**Exercise requirements**. So that nothing is lost, transcribe each line of the records exactly.
- - - - -
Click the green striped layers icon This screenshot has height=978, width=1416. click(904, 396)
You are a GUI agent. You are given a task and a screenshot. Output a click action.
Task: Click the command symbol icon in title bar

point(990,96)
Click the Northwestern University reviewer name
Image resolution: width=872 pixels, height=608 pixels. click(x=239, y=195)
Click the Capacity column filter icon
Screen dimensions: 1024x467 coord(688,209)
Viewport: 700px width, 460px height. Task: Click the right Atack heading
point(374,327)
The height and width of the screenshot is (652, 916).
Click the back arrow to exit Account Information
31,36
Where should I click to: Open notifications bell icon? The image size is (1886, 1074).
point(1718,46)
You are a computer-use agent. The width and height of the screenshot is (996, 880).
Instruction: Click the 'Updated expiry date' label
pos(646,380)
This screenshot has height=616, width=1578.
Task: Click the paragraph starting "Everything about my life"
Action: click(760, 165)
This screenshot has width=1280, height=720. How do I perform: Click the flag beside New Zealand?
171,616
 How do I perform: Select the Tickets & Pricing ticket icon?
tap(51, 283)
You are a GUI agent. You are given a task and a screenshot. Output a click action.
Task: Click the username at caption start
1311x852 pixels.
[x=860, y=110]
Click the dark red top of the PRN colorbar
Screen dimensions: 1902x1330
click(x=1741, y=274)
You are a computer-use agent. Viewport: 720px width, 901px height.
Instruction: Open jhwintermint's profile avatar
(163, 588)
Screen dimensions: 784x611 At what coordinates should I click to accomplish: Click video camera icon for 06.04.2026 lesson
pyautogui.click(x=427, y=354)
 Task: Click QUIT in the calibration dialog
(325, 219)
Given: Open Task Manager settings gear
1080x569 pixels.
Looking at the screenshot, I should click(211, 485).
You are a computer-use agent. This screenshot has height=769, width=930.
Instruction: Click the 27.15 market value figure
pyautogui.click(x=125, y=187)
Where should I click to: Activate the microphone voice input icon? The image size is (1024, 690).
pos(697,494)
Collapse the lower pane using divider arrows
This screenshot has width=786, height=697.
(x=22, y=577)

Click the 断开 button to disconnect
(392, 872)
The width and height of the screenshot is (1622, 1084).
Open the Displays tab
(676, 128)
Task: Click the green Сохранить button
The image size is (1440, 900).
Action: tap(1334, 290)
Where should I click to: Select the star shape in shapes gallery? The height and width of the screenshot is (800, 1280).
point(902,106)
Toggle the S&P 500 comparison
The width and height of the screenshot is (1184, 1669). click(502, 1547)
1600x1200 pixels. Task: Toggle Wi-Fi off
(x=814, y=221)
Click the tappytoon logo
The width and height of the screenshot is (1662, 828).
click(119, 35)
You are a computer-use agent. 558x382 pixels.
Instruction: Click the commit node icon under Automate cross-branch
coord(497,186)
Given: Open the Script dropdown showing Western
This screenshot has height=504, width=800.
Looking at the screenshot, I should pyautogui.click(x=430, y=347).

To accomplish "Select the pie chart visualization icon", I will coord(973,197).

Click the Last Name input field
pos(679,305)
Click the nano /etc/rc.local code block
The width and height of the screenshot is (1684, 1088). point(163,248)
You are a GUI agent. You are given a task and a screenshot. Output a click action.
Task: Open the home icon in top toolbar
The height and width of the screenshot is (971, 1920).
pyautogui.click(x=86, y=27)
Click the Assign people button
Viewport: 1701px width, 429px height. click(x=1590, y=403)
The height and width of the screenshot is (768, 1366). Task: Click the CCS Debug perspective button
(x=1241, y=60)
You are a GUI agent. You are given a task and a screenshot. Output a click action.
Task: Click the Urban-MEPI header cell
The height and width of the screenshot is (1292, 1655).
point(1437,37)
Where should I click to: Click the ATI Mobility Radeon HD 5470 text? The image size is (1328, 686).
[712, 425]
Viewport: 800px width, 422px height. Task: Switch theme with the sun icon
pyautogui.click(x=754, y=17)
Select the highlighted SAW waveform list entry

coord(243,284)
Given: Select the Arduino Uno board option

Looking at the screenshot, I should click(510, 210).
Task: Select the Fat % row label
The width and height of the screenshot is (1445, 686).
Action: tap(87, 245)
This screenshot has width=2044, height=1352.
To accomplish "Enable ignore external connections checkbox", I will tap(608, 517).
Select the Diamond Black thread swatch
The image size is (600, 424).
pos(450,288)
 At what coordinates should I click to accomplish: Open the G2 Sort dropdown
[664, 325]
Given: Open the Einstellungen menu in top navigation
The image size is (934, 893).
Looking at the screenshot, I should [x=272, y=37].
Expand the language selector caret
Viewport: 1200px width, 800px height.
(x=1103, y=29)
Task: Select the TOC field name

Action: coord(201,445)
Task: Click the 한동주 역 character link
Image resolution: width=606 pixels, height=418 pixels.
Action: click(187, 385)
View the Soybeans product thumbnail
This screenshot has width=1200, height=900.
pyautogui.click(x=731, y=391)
- - - - -
**Answer to this problem**.
Click the green striped layers icon This screenshot has height=978, width=1416. click(904, 396)
You are a GUI agent. You are given a task and a screenshot. Output a click action.
Task: Click the command symbol icon in title bar

point(990,96)
Click the Northwestern University reviewer name
Image resolution: width=872 pixels, height=608 pixels. click(x=239, y=195)
Click the Capacity column filter icon
Screen dimensions: 1024x467 coord(688,209)
Viewport: 700px width, 460px height. Task: Click the right Atack heading
point(374,327)
The height and width of the screenshot is (652, 916).
Click the back arrow to exit Account Information
31,36
Where should I click to: Open notifications bell icon? The image size is (1886, 1074).
point(1718,46)
You are a computer-use agent. The width and height of the screenshot is (996, 880).
Instruction: Click the 'Updated expiry date' label
pos(646,380)
This screenshot has height=616, width=1578.
Task: Click the paragraph starting "Everything about my life"
Action: click(760, 165)
This screenshot has width=1280, height=720. How do I perform: Click the flag beside New Zealand?
171,616
 How do I perform: Select the Tickets & Pricing ticket icon?
tap(51, 283)
You are a GUI agent. You are given a task and a screenshot. Output a click action.
Task: Click the username at caption start
1311x852 pixels.
[x=860, y=110]
Click the dark red top of the PRN colorbar
Screen dimensions: 1902x1330
click(x=1741, y=274)
You are a computer-use agent. Viewport: 720px width, 901px height.
Instruction: Open jhwintermint's profile avatar
(163, 588)
Screen dimensions: 784x611 At what coordinates should I click to accomplish: Click video camera icon for 06.04.2026 lesson
pyautogui.click(x=427, y=354)
 Task: Click QUIT in the calibration dialog
(325, 219)
Given: Open Task Manager settings gear
1080x569 pixels.
Looking at the screenshot, I should click(211, 485).
You are a computer-use agent. This screenshot has height=769, width=930.
Instruction: Click the 27.15 market value figure
pyautogui.click(x=125, y=187)
Where should I click to: Activate the microphone voice input icon? The image size is (1024, 690).
pos(697,494)
Collapse the lower pane using divider arrows
This screenshot has width=786, height=697.
(x=22, y=577)

Click the 断开 button to disconnect
(392, 872)
The width and height of the screenshot is (1622, 1084).
Open the Displays tab
(676, 128)
Task: Click the green Сохранить button
The image size is (1440, 900).
Action: tap(1334, 290)
Where should I click to: Select the star shape in shapes gallery? The height and width of the screenshot is (800, 1280).
point(902,106)
Toggle the S&P 500 comparison
The width and height of the screenshot is (1184, 1669). click(502, 1547)
1600x1200 pixels. Task: Toggle Wi-Fi off
(x=814, y=221)
Click the tappytoon logo
The width and height of the screenshot is (1662, 828).
click(119, 35)
You are a computer-use agent. 558x382 pixels.
Instruction: Click the commit node icon under Automate cross-branch
coord(497,186)
Given: Open the Script dropdown showing Western
This screenshot has height=504, width=800.
Looking at the screenshot, I should pyautogui.click(x=430, y=347).

To accomplish "Select the pie chart visualization icon", I will coord(973,197).

Click the Last Name input field
pos(679,305)
Click the nano /etc/rc.local code block
The width and height of the screenshot is (1684, 1088). point(163,248)
You are a GUI agent. You are given a task and a screenshot. Output a click action.
Task: Open the home icon in top toolbar
The height and width of the screenshot is (971, 1920).
pyautogui.click(x=86, y=27)
Click the Assign people button
Viewport: 1701px width, 429px height. click(x=1590, y=403)
The height and width of the screenshot is (768, 1366). Task: Click the CCS Debug perspective button
(x=1241, y=60)
You are a GUI agent. You are given a task and a screenshot. Output a click action.
Task: Click the Urban-MEPI header cell
The height and width of the screenshot is (1292, 1655).
point(1437,37)
Where should I click to: Click the ATI Mobility Radeon HD 5470 text? The image size is (1328, 686).
[712, 425]
Viewport: 800px width, 422px height. Task: Switch theme with the sun icon
pyautogui.click(x=754, y=17)
Select the highlighted SAW waveform list entry

coord(243,284)
Given: Select the Arduino Uno board option

Looking at the screenshot, I should click(510, 210).
Task: Select the Fat % row label
The width and height of the screenshot is (1445, 686).
Action: tap(87, 245)
This screenshot has width=2044, height=1352.
To accomplish "Enable ignore external connections checkbox", I will tap(608, 517).
Select the Diamond Black thread swatch
The image size is (600, 424).
pos(450,288)
 At what coordinates should I click to accomplish: Open the G2 Sort dropdown
[664, 325]
Given: Open the Einstellungen menu in top navigation
The image size is (934, 893).
Looking at the screenshot, I should [x=272, y=37].
Expand the language selector caret
Viewport: 1200px width, 800px height.
(x=1103, y=29)
Task: Select the TOC field name

Action: coord(201,445)
Task: Click the 한동주 역 character link
Image resolution: width=606 pixels, height=418 pixels.
Action: click(187, 385)
View the Soybeans product thumbnail
This screenshot has width=1200, height=900.
pyautogui.click(x=731, y=391)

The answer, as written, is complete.